## Goal of the exercise:
Reproduce the rows below line for line, without changing anything.

## Stored items:
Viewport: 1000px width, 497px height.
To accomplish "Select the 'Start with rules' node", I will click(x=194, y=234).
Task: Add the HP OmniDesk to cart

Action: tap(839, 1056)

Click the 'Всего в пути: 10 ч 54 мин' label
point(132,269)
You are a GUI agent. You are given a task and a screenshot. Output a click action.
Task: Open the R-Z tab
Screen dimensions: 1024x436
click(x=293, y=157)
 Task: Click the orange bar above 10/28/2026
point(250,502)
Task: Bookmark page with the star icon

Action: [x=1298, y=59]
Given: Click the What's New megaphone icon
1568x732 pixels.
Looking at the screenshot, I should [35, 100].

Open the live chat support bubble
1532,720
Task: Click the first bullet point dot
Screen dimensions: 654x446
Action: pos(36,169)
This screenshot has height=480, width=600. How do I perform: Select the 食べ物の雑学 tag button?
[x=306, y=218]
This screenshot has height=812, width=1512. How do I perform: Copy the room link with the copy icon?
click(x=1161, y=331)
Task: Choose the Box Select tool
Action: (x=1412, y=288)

## Reply to the exercise:
Viewport: 1000px width, 497px height.
To accomplish "Select the 'Start with rules' node", I will click(x=194, y=234).
Task: Add the HP OmniDesk to cart

Action: tap(839, 1056)

Click the 'Всего в пути: 10 ч 54 мин' label
point(132,269)
You are a GUI agent. You are given a task and a screenshot. Output a click action.
Task: Open the R-Z tab
Screen dimensions: 1024x436
click(x=293, y=157)
 Task: Click the orange bar above 10/28/2026
point(250,502)
Task: Bookmark page with the star icon

Action: [x=1298, y=59]
Given: Click the What's New megaphone icon
1568x732 pixels.
Looking at the screenshot, I should [35, 100].

Open the live chat support bubble
1532,720
Task: Click the first bullet point dot
Screen dimensions: 654x446
Action: pos(36,169)
This screenshot has height=480, width=600. How do I perform: Select the 食べ物の雑学 tag button?
[x=306, y=218]
This screenshot has height=812, width=1512. How do I perform: Copy the room link with the copy icon?
click(x=1161, y=331)
Task: Choose the Box Select tool
Action: (x=1412, y=288)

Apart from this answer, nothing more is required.